All-Fiber PM Michelson White-Light System The first system commercialized used a Michelson configuration with PM fiber. This is shown below in figure 5. The left side shows the optical schematic and the right shows the OEM “PM Scan Assembly.” The fiber leads shown are intended to be connected to a user developed probe and reference fibers which complete the interferometer. The unit also requires external power and will accept a wide variety of modulator control input signals. Scan rates for this device vary with the range desired and are roughly 200 Hz/mm for triangle waveforms and 500 Hz/mm for sine waveforms (in air).

The PM system in figure 5, although effective for its intended design has a number drawbacks relating to cost and performance. In order for the system to work with transform limited resolution (to the optical source) the PM fiber used in the two legs of the interferometer must be screened to match the dispersion. Additionally, since the design uses PM fiber, both the fiber and the coupler are relatively high cost. Lower cost Michelson designs made with single mode fiber cannot be used as interferometric visibility is not preserved and the PZT modulators create significant birefringence modulation which impair the measurement resolution.

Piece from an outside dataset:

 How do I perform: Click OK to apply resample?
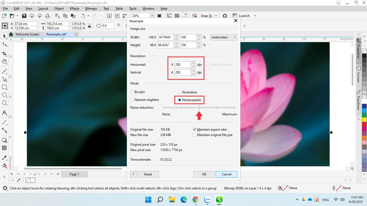pos(204,174)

All Fiber SMF Autocorrelator

A variation of the All-Fiber Michelson white-light interferometer is realized when the probe (fiber) is located external to the interferometer. In this case, the light returning from the sample is sent to a scanning interferometer and then processed. This is an autocorrelator configuration and has the advantage of using a probe of arbitrary length without having to match the length of a probe fiber to the length of a reference fiber. Additionally, this device can be made with single mode fiber if Faraday Reflector Mirrors (FRM) are used in the scanning section. This implementation defeats the birefringence modulation and interferometric visibility problems mentioned earlier for the Michelson configuration. A collaborative effort between Optiphase, Inc. and Eastman Kodak has been focused on investigating the effectiveness of an all-fiber autocorrelator to make precision displacement measurements, where a second (coherent) wavelength is co-propagated through the scanning section. This arrangement is shown in figure 6.

Signals created in the coherent channel are used to "strobe" the digitizer used for the measurement channel and post processing is implemented to resolve the location of specular reflections from the sample to accuracies significantly less than 1 um. This all fiber configuration can be manufactured at half the price of its bulk optic equivalent and provide measurement rates 5 to 10 times faster.